Extrait choisi
-=-=-

On avouera qu’on était de ces derniers, tout en ayant l’intuition qu’il se tramait autre chose que le retour aux paillettes. Petit à petit, on a appris que Roberto Alagna, qui projetait la sortie de son récital Luis Mariano chez Deutsche Grammophon, serait Vincent, le héros de cette «opérette à grand spectacle en deux actes et vingt tableaux » ; puis qu’il n’y participerait pas ; qu’Emilio Sagi, metteur en scêne espagnol raffiné et intelligent, familier de l’opéra comme de la zarzuela (le genre léger espagnol), serait de la partie.
En février, les affiches de la nouvelle saison du Châtelet confirmaient que le ton pratiquerait le second degré: une photo, signée Pierre et Gilles, montrait un accorte torero, la hanche ployée et le sourire finement moustachu, à la Zorro, entouré d’un décor rose shocking à faire pâlir la plus kitschissime des drag queens.
Jean-Luc Choplin s’est enfin expliqué sur ce choix paradoxal qui faisait tant frissonner le landerneau: «Non, je ne vais pas refaire le Châtelet d’avant 1980. Mais il y a, dans l’histoire de cette maison, un «trou noir», une part d’elle-même qu’on voudrait ignorer. J’ai envie que le Châtelet retrouve une certaine tradition du grand spectacle, mais revisitée, décalée » ( Le Monde du 2 mars).
D’où, quelques mois plus tard, cette mention, « 906e représentation », pour marquer la continuité, la reconnaissance de ce que fut ce temple, et un spectacle détonnant qui déshabille et rhabille Le Chanteur de Mexico originel.

-=-=-

Actions demandées
1 - Relevez tous les noms de personnes réelles cités dans l'extrait sur Le Chanteur de Mexico, sans les personnages de fiction.
2 - Reproduisez fidèlement l'extrait sur Le Chanteur de Mexico depuis « On avouera qu’on » jusqu'à « des drag queens. » inclus.
Appuyez-vous uniquement sur l'extrait.

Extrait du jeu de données

-=-=-

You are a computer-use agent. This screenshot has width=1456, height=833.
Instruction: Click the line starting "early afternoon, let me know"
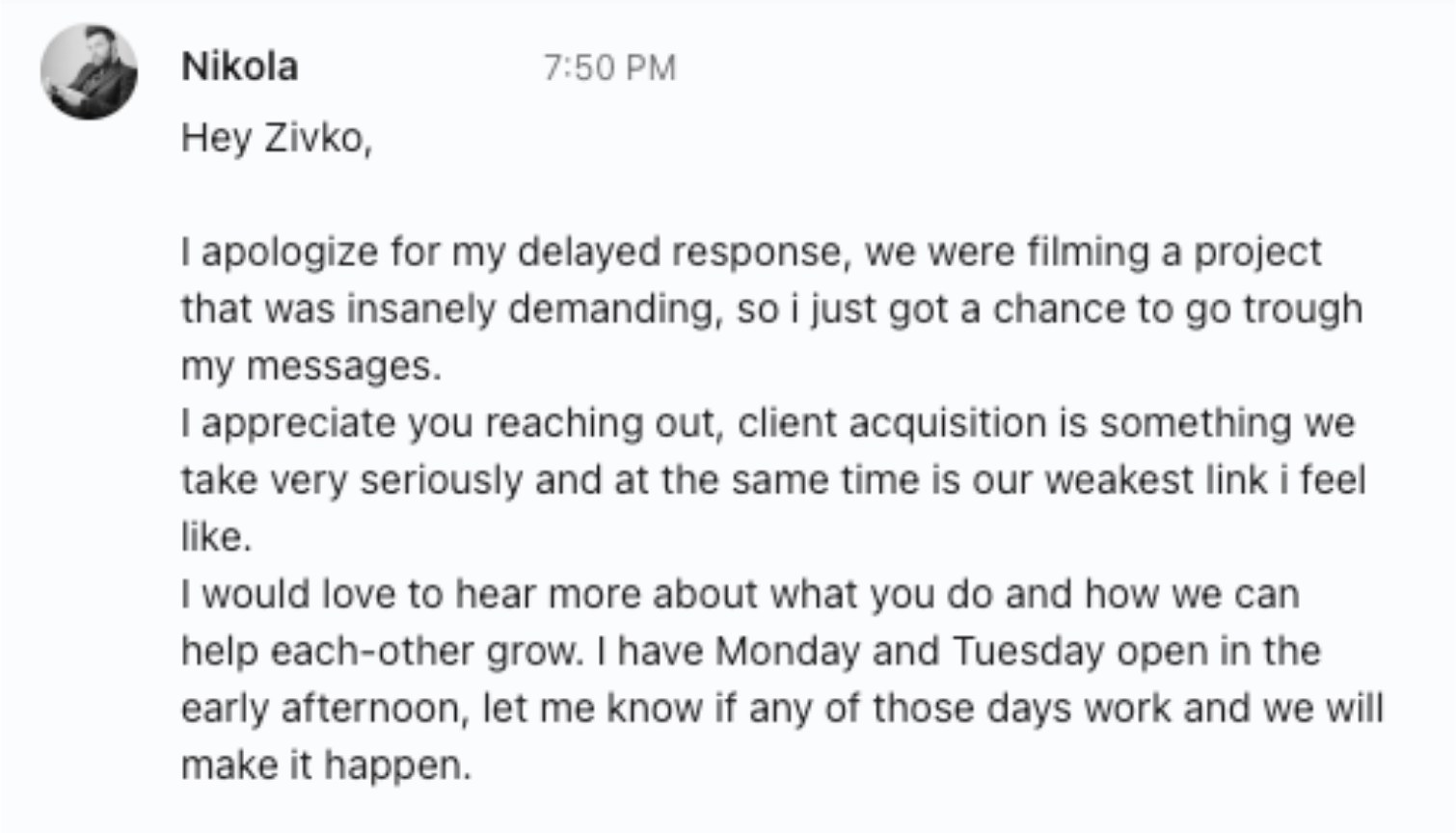(782, 708)
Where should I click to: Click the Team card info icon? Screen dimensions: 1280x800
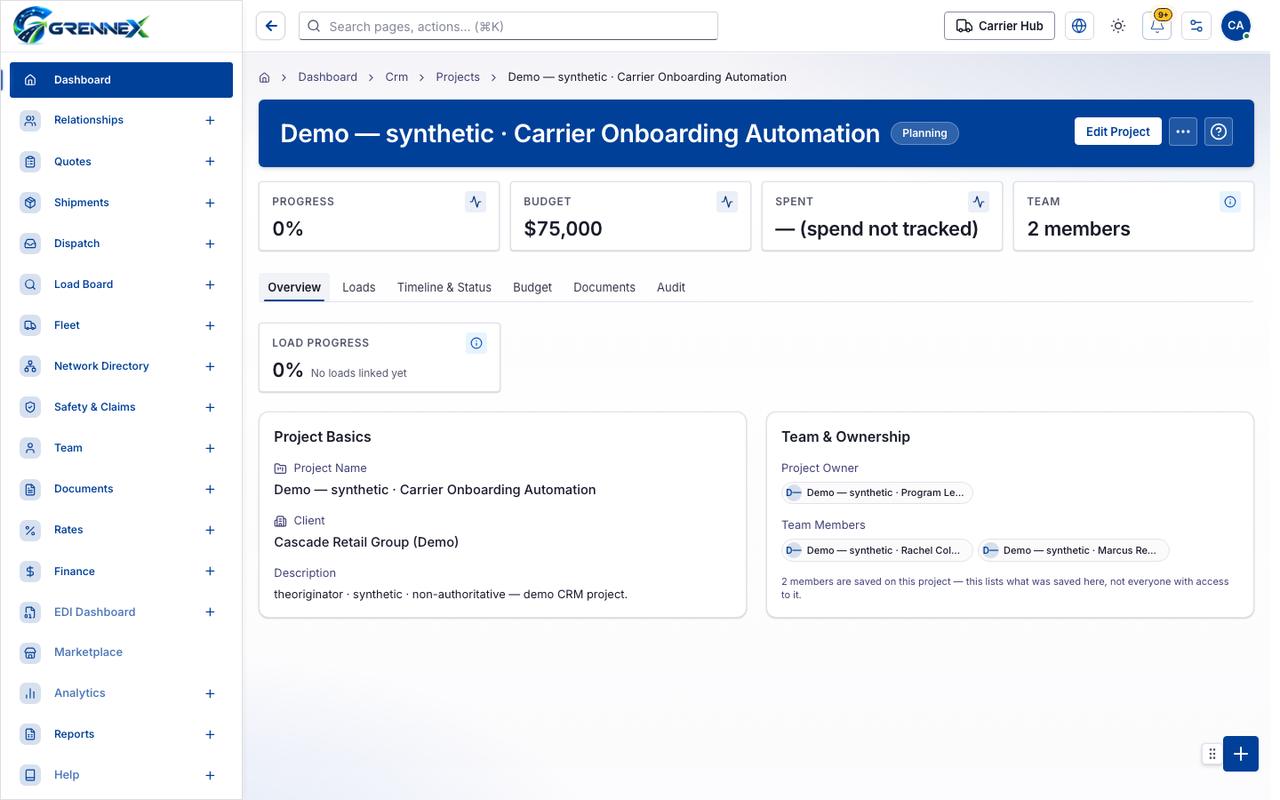pos(1230,202)
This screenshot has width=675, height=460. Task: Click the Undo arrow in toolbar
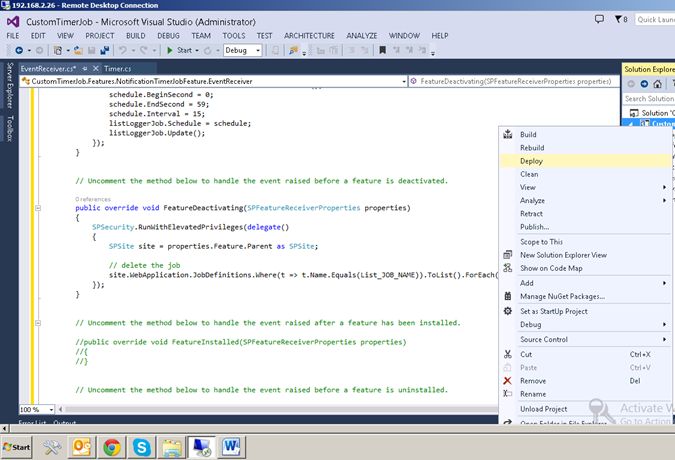tap(123, 50)
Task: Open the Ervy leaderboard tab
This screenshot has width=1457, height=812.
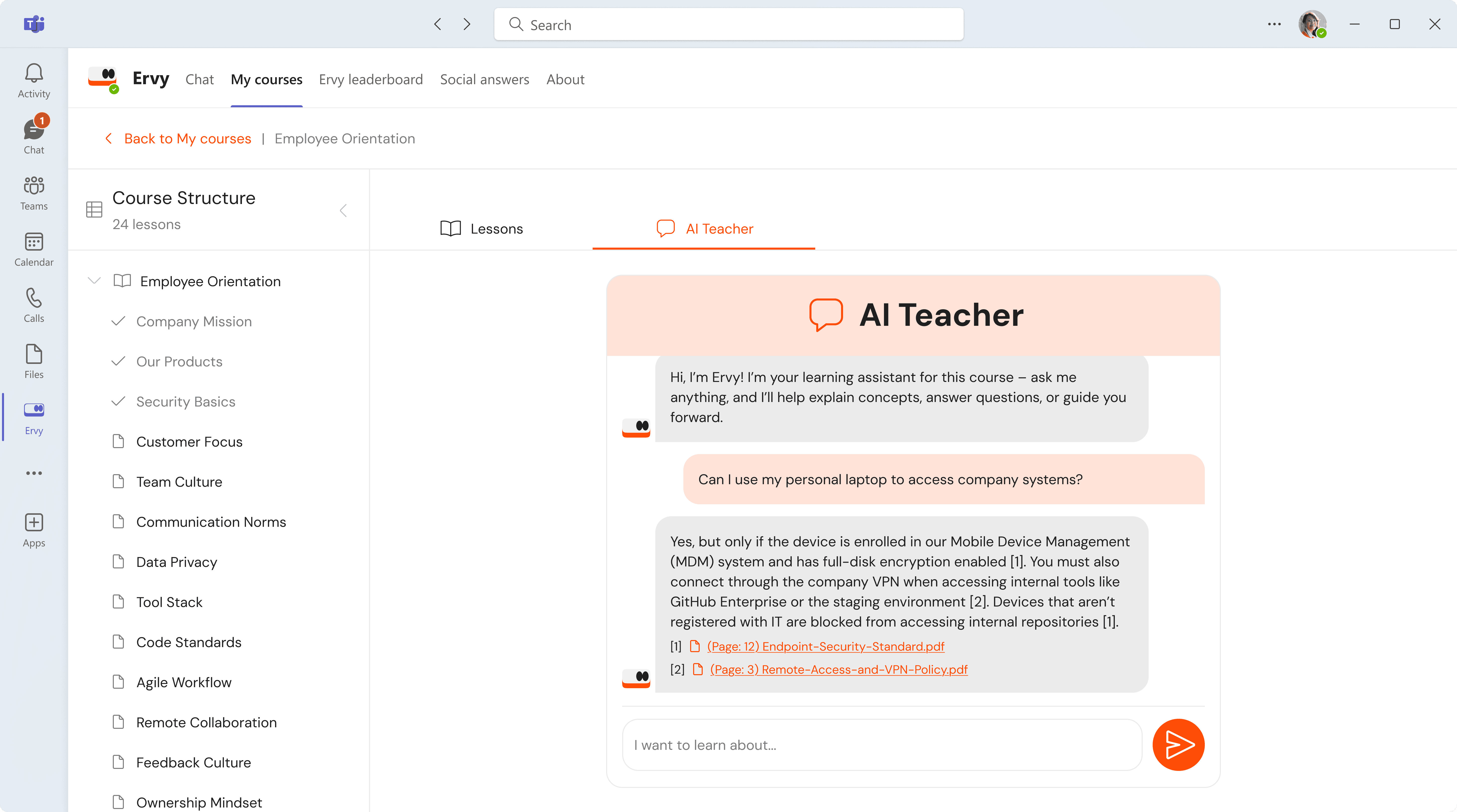Action: [x=371, y=79]
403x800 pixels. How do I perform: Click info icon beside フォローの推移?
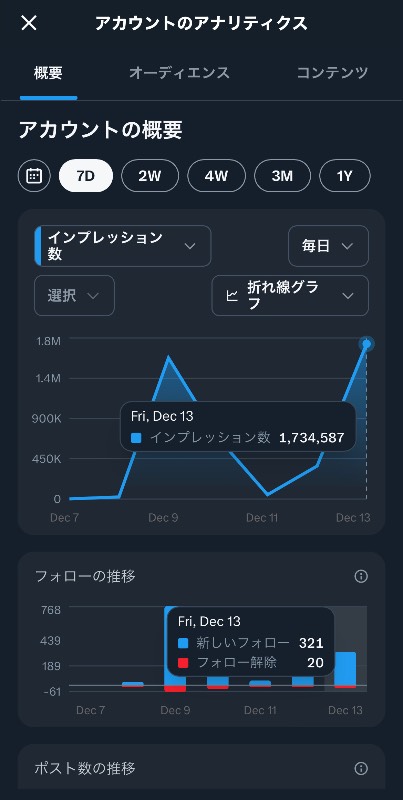point(361,577)
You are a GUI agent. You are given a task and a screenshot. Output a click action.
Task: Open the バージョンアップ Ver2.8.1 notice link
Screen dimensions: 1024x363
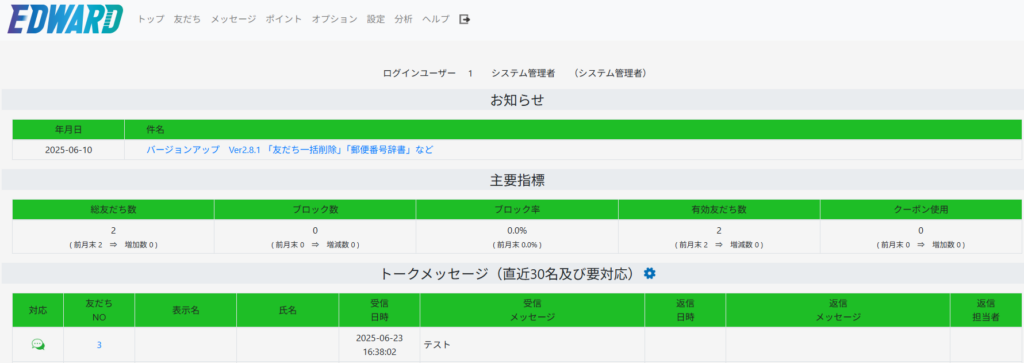[289, 150]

-=-=-

Ensemble des réponses
1 - Roberto Alagna, Luis Mariano, Emilio Sagi, Pierre et Gilles, Jean-Luc Choplin

2 -
On avouera qu’on était de ces derniers, tout en ayant l’intuition qu’il se tramait autre chose que le retour aux paillettes. Petit à petit, on a appris que Roberto Alagna, qui projetait la sortie de son récital Luis Mariano chez Deutsche Grammophon, serait Vincent, le héros de cette «opérette à grand spectacle en deux actes et vingt tableaux » ; puis qu’il n’y participerait pas ; qu’Emilio Sagi, metteur en scêne espagnol raffiné et intelligent, familier de l’opéra comme de la zarzuela (le genre léger espagnol), serait de la partie.
En février, les affiches de la nouvelle saison du Châtelet confirmaient que le ton pratiquerait le second degré: une photo, signée Pierre et Gilles, montrait un accorte torero, la hanche ployée et le sourire finement moustachu, à la Zorro, entouré d’un décor rose shocking à faire pâlir la plus kitschissime des drag queens.